Vaccine incentive numbers show good participation rate

Nancy Abdo, left, helps someone register for the COVID-19 vaccine incentive in C-135 on Sept. 9. Photo by Vera DeJohnette/The Et Cetera

Nancy Abdo, left, helps someone register for the COVID-19 vaccine incentive in C-135 on Sept. 9. Photo by Vera DeJohnette/The Et Cetera

BY HARRIET RAMOS, Editor in Chief

Over 6,000 students and 3,000 employees have submitted for the vaccine incentive that become available Aug. 30.

“Our aim is ultimately to save lives through this financial incentive,” Alex Lyda, senior director of communications, said. “Early participation numbers suggest we have taken a big step in the right direction.”

The incentive will last until Nov. 15 and consists of $200 for fully vaccinated students and $500 for fully vaccinated employees.

English faculty Rufel Ramos said she has been fully vaccinated since April, and she sees the incentive as a reward for “doing the right thing.”

“It’s a great idea, indicating that Dallas College takes seriously the COVID-19 Delta variant surge by … putting your money where your mouth is,” Ramos said. 

Music faculty Oscar Passley said he hopes everyone will take advantage of the incentive.

I think the vaccine incentive shows that Dallas College is committed to the health and well-being of our students, faculty and staff,” Passley said. “I believe the college and community will all be better off because of it.”

Alyssa Garcia, 22, who is working toward an associate of applied science degree, said she was vaccinated previously and plans to take advantage of the $200 incentive. 

Garcia said she is happy about the money but concerned some people will think it is suspicious that Dallas College is using money to motivate students to get the vaccine. 

“Honestly, it’s kind of conflicting,” Garcia said. “Because you want to follow the health guidelines and get vaccinated, but at the same time, it’s like they’re pushing for everybody to do it.”

Marco Lopez, 23, a biomedical engineering major, said he got vaccinated as soon as it became available for his age bracket.

“If it encourages a lot more people to get it, it’s a great thing,” he said. 

[READ MORE: Dallas College to offer cash for vaccination]

Allante Jackson, 18, an incoming freshman and a business and science major, said the incentive is a win-win situation for people who have been vaccinated. However, he doesn’t plan on getting vaccinated any time soon and said $200 isn’t enough to motivate him to get the vaccine.  

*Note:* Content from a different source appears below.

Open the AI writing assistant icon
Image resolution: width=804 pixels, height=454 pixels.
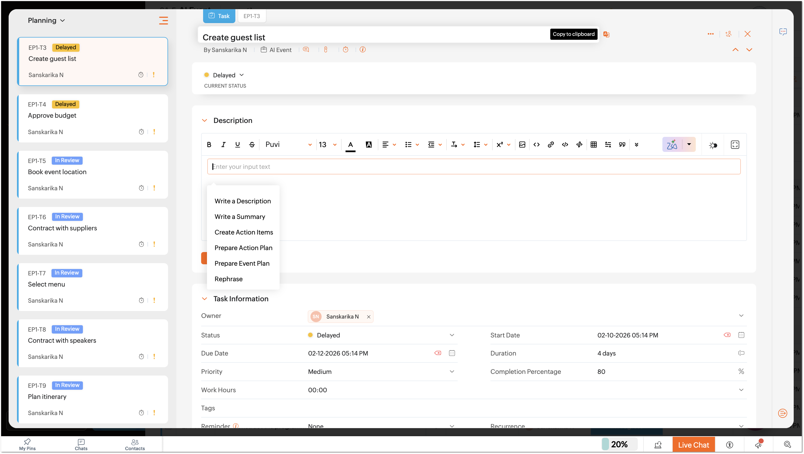(672, 144)
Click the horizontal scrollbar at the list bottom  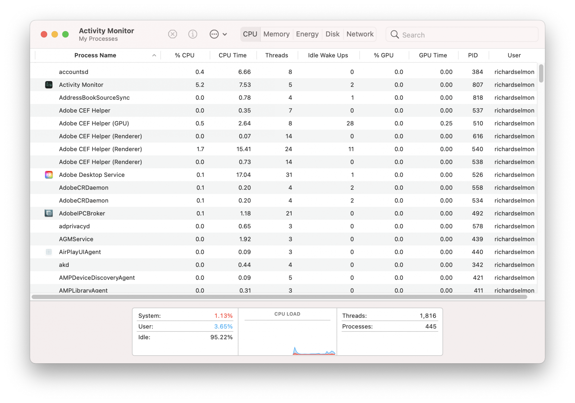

He said he is worried about side effects from the vaccine and has decided to just wear a mask and continue keeping his distance from people.

When asked what he would do if the amount of the incentive was higher, he said he might see the vaccine in a more positive light. 

“Definitely would make me think about it more,” he said. “$500 maybe, but then you’ve got to think about all the people that they’re trying to get to get it; financially that probably wouldn’t be possible. $200 is probably the most they can do.”

Welcome assistant Payton Robertson said the incentive is good motivation for her to get vaccinated. 

“I was going to do it regardless,” Robertson said. “But obviously, money is nice.”

Incoming freshman Emely Castillo,18, said she thinks the vaccine is the best way to protect herself and others. She said she feels safer coming on campus knowing that students are being encouraged to get the vaccine. She’s been fully vaccinated since June.

“I definitely feel like it’s a great way to convince people to do it,” she said of the incentive. “Who doesn’t want free money? … It’s a great way to keep everybody safe.”

[READ MORE: Dallas College employees return to campus, vaccines available for all Texas adults]

In addition to the incentive, Dallas College is offering vaccine clinics on all Dallas College campuses so students can get vaccinated during the course of their normal school day. The vaccine clinic will be at Eastfield every Wednesday and Thursday from 8:30-11:45 a.m. until Nov. 15.

Chancellor Joe May said in a press release that the college wants to make the vaccines as attractive and accessible as possible.

“Broadening vaccine incentives to our students, who can get vaccinated on campus during the normal course of their day and quickly collect their incentives will help make our campus environments safer for the in-person learning that was made practically impossible early in the pandemic,” May said.

Nancy Abdo, senior manager of Eastfield’s Health Center, said there will be staff at each clinic to help students submit proof of vaccination to receive the incentive. Students who have already been vaccinated can submit proof of vaccination at the clinic too.

Abdo or one of the other staff looks at the student’s COVID-19 vaccination card and verifies it in the system. Once the card is verified, the student can go immediately to the business office and collect the incentive in cash. 

Abdo said students can also create an account and upload their vaccine card at MedProctor.com. Once their vaccination is verified, students will get an email with instructions on how to obtain their incentive.

Employees should submit proof of COVID-19 vaccination through the Med+Proctor portal, available via My Apps in SharePoint. They will receive their incentive in their next paycheck.